#### Recorded information:
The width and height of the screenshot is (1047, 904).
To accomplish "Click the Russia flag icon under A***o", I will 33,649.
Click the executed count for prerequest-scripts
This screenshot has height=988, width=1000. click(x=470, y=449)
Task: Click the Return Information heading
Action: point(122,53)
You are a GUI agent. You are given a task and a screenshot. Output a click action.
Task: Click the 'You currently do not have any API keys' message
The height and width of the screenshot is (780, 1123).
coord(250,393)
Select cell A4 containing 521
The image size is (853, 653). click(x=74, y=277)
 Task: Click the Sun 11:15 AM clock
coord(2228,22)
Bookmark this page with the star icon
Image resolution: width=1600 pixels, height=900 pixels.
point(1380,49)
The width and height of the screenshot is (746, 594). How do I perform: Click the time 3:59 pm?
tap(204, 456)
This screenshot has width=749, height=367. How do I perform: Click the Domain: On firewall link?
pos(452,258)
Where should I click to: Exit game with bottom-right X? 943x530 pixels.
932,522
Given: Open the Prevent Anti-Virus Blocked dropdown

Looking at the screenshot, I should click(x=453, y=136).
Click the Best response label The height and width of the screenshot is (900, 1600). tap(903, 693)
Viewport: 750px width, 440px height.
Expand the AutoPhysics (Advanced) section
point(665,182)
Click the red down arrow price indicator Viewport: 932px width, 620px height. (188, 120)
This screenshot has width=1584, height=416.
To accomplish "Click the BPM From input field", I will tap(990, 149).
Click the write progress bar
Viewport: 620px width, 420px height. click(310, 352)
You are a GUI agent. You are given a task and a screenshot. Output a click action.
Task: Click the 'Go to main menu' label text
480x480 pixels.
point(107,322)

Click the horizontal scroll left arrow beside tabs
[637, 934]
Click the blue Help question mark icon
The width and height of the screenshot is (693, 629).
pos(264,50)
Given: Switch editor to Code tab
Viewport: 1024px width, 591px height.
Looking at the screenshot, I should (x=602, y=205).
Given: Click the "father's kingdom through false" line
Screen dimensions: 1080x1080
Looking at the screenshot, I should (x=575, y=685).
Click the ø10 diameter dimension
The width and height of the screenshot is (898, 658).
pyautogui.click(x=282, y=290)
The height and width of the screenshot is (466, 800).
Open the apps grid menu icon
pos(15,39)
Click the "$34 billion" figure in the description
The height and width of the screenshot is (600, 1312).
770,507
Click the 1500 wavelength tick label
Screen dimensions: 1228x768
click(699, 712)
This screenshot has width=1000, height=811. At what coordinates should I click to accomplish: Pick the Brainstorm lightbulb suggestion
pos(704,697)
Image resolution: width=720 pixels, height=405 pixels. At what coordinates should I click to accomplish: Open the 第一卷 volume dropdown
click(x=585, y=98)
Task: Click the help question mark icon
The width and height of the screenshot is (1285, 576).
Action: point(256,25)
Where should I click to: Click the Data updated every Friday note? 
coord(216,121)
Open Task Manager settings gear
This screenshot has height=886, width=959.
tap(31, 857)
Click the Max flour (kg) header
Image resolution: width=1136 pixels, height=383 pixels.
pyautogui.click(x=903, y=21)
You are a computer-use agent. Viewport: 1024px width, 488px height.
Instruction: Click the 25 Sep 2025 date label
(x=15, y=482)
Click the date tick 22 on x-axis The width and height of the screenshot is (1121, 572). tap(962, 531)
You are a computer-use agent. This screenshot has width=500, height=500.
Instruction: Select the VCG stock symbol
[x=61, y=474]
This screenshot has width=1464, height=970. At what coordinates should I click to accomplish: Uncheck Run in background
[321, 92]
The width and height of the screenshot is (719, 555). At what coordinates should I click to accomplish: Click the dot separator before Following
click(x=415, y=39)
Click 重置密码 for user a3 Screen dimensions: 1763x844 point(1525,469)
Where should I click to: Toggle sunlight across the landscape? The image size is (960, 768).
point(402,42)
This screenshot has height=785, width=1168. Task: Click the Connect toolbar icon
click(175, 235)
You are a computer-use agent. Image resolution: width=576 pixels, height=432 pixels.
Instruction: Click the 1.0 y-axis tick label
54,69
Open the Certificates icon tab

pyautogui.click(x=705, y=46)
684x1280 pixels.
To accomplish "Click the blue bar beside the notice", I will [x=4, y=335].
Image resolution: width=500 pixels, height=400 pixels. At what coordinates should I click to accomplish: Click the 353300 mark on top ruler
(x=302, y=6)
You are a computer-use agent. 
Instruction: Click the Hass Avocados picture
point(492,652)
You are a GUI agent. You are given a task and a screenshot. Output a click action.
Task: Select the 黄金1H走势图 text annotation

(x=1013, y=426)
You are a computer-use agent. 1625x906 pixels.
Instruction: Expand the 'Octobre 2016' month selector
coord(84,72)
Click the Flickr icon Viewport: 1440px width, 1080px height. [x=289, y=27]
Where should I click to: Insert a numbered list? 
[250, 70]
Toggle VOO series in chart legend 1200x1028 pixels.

#### What you have to do:
Could you return exactly the lines above from the line with "Click the horizontal" to the line with "Click 重置密码 for", both included, and nothing else?

#### Written solution:
Click the horizontal scroll left arrow beside tabs
[637, 934]
Click the blue Help question mark icon
The width and height of the screenshot is (693, 629).
pos(264,50)
Given: Switch editor to Code tab
Viewport: 1024px width, 591px height.
Looking at the screenshot, I should (x=602, y=205).
Given: Click the "father's kingdom through false" line
Screen dimensions: 1080x1080
Looking at the screenshot, I should (x=575, y=685).
Click the ø10 diameter dimension
The width and height of the screenshot is (898, 658).
pyautogui.click(x=282, y=290)
The height and width of the screenshot is (466, 800).
Open the apps grid menu icon
pos(15,39)
Click the "$34 billion" figure in the description
The height and width of the screenshot is (600, 1312).
770,507
Click the 1500 wavelength tick label
Screen dimensions: 1228x768
click(699, 712)
This screenshot has width=1000, height=811. At what coordinates should I click to accomplish: Pick the Brainstorm lightbulb suggestion
pos(704,697)
Image resolution: width=720 pixels, height=405 pixels. At what coordinates should I click to accomplish: Open the 第一卷 volume dropdown
click(x=585, y=98)
Task: Click the help question mark icon
The width and height of the screenshot is (1285, 576).
Action: point(256,25)
Where should I click to: Click the Data updated every Friday note? 
coord(216,121)
Open Task Manager settings gear
This screenshot has height=886, width=959.
tap(31, 857)
Click the Max flour (kg) header
Image resolution: width=1136 pixels, height=383 pixels.
pyautogui.click(x=903, y=21)
You are a computer-use agent. Viewport: 1024px width, 488px height.
Instruction: Click the 25 Sep 2025 date label
(x=15, y=482)
Click the date tick 22 on x-axis The width and height of the screenshot is (1121, 572). tap(962, 531)
You are a computer-use agent. This screenshot has width=500, height=500.
Instruction: Select the VCG stock symbol
[x=61, y=474]
This screenshot has width=1464, height=970. At what coordinates should I click to accomplish: Uncheck Run in background
[321, 92]
The width and height of the screenshot is (719, 555). At what coordinates should I click to accomplish: Click the dot separator before Following
click(x=415, y=39)
Click 重置密码 for user a3 Screen dimensions: 1763x844 point(1525,469)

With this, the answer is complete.